:: INSTRUCTION ::
Copy the entries below word for word, from the line containing "Select the Health Card Abnormal card" through the end of the entries, both included. Leave the pictures out of your answer.

:: DATA IN THIS EXERCISE ::
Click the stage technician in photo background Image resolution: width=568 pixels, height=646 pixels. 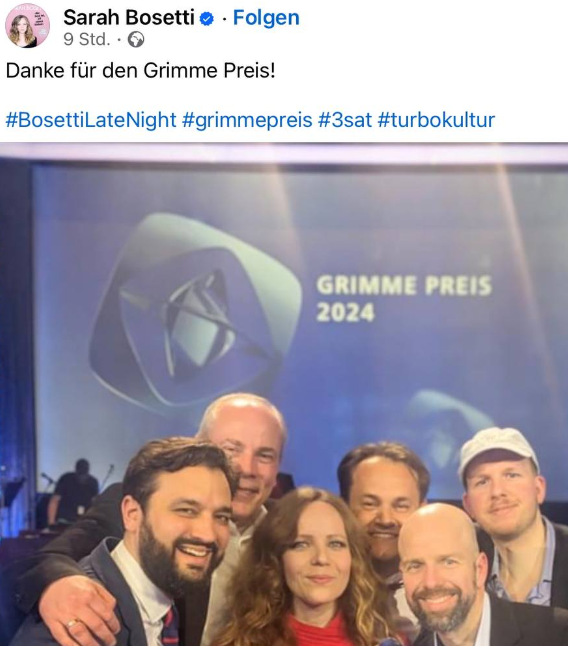point(74,492)

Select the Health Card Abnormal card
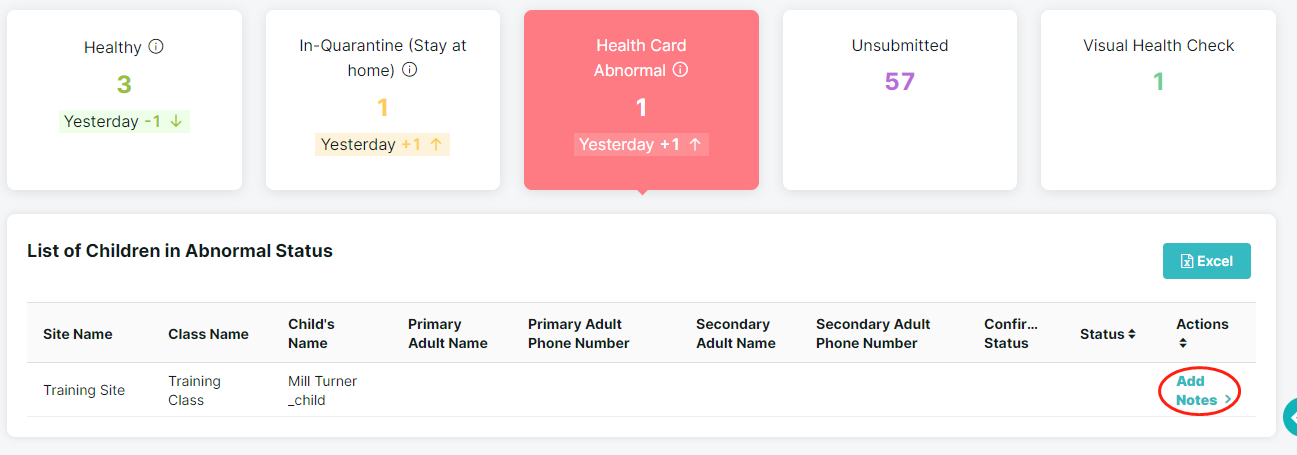641,100
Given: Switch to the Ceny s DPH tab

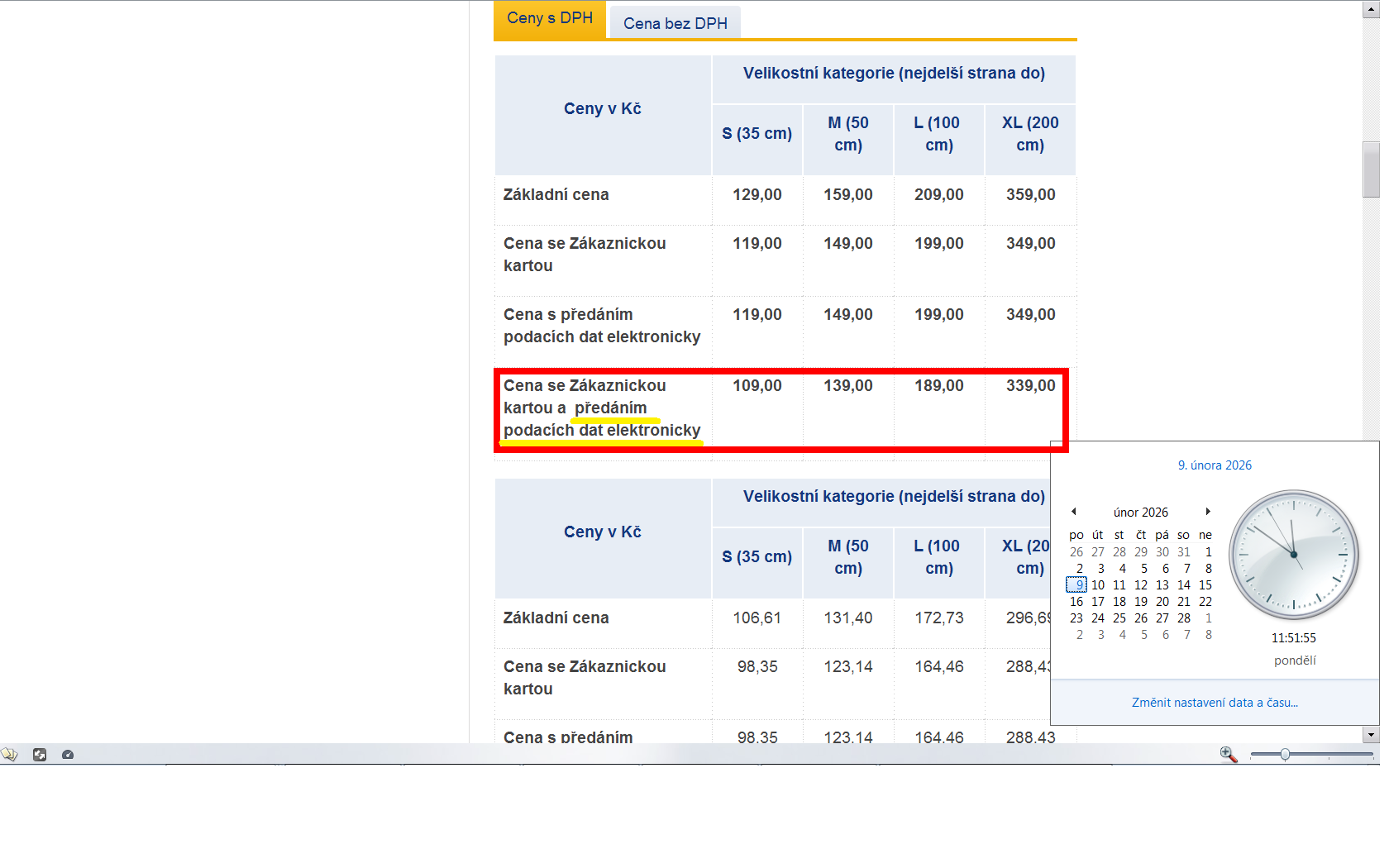Looking at the screenshot, I should point(550,19).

:: RESULT ::
Select the Health Card Abnormal card
641,100
Given: Switch to the Ceny s DPH tab

Looking at the screenshot, I should point(550,19).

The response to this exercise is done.